▶ [Problem to solve]: Could you convert the data below into a JSON list of strings, one string per line, with blank lines skipped and the pictures left out?

▶ [Data to process]:
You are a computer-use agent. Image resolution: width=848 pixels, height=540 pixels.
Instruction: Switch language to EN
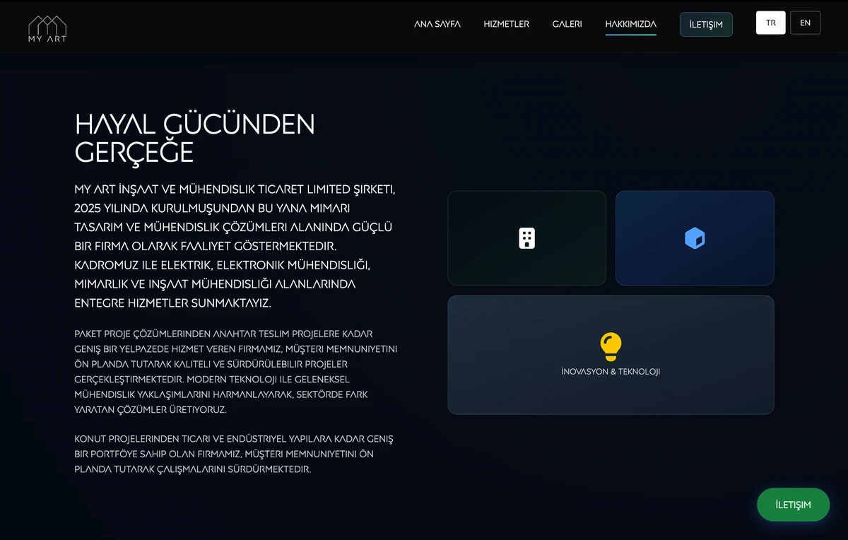(805, 23)
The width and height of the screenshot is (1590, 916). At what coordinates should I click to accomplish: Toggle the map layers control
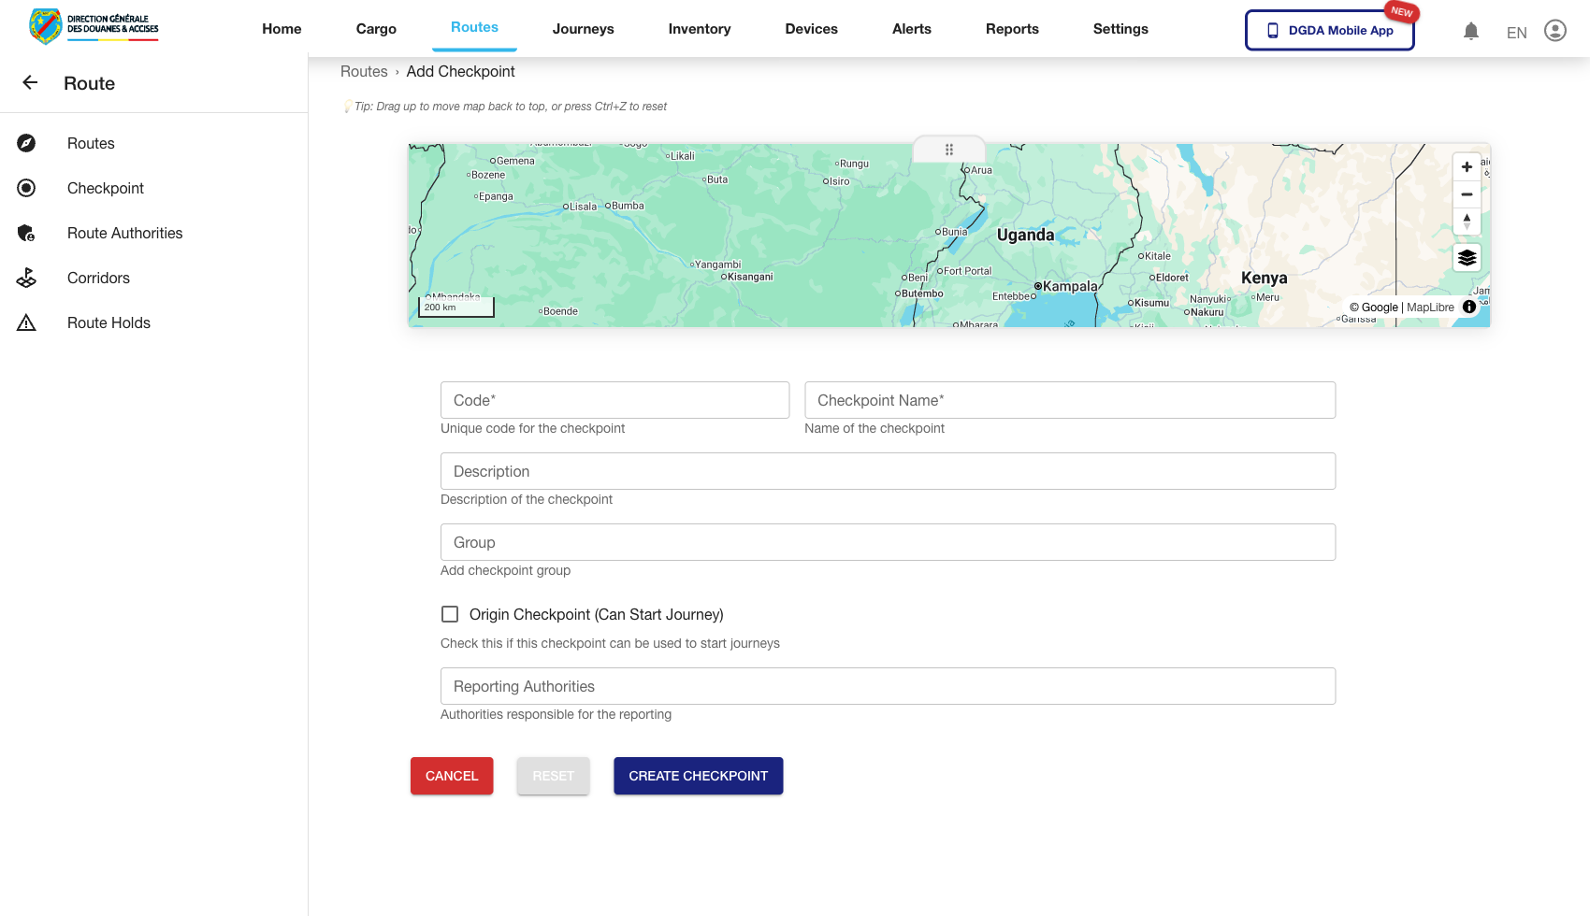[1467, 258]
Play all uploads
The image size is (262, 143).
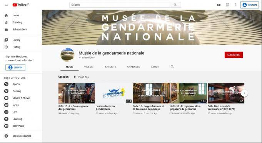pyautogui.click(x=82, y=77)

▶ [Solution for this problem]:
[
  "You are a computer-use agent. Image resolution: width=848 pixels, height=540 pixels.",
  "Instruction: Switch language to EN",
  "(805, 23)",
  "The width and height of the screenshot is (1590, 916). At what coordinates should I click to accomplish: Toggle the map layers control",
  "[1467, 258]",
  "Play all uploads",
  "The image size is (262, 143).",
  "pyautogui.click(x=82, y=77)"
]